What the task requires:
Let your answer be the line containing "You are a GUI" and every line below it to the end of the records, copied exactly.

Start of Supplied records

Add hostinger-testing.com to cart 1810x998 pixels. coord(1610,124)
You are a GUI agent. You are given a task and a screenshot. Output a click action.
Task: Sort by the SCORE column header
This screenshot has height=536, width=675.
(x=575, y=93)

End of Supplied records

Solution below:
You are a GUI agent. You are given a task and a screenshot. Output a click action.
Task: Sort by the SCORE column header
This screenshot has height=536, width=675.
(x=575, y=93)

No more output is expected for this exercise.